Weapons Traffic in Russia’s Caucasus

Stephen R. Bowers

Liberty University, Lynchburg, Virginia

Zaur Borov Nalchik


Kyle M. O’Neill

Liberty University, Lynchburg, Virginia

Since the first Chechen war of 1996, the Chechen conflict and – other violent clashes in the North Caucasus region – have been driven less by traditional nationalist-separatist motives and more by an adherence to radical Islam. The Moscow terrorist attacks in March, 2010, sparked renewed concern about spreading violence from the North Caucasus radical Islamic community. Corruption, drug addiction, extremism and terrorism fuel an illegal weapons traffic in the North Caucasus. Corruption in Russian military circles is an especially significant factor. Illegal weapons traffic in these regions is linked with both organized crime and terrorist activities.
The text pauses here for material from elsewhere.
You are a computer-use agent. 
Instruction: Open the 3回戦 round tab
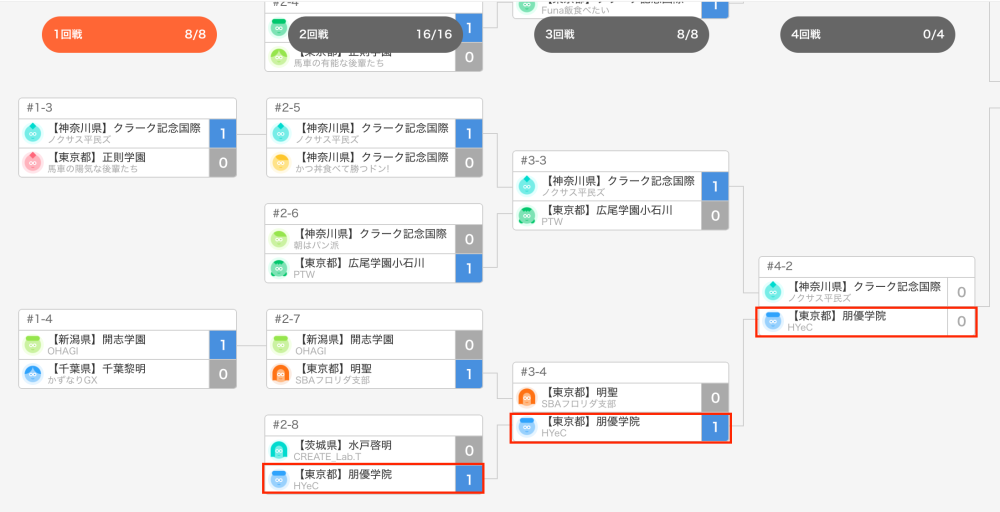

Most arms dealers are motivated primarily by profit rather than by a political agenda. There is a growing trade in components, products and substances used in the manufacturing of mass destruction weapons (chemical, biological and nuclear). Many of the most recent Russian weapons, such as the AN-94 assault rifle, have gone directly from the factory to the Caucasus arms bazaars. Chechen troops had the B-94 before it was issued to Russian soldiers. With increasing frequency counterfeit dollars are used for purchases. Weapons traffic in the Caucasus has a global reach that affects political stability and security all the way from Eastern Europe to the Middle East.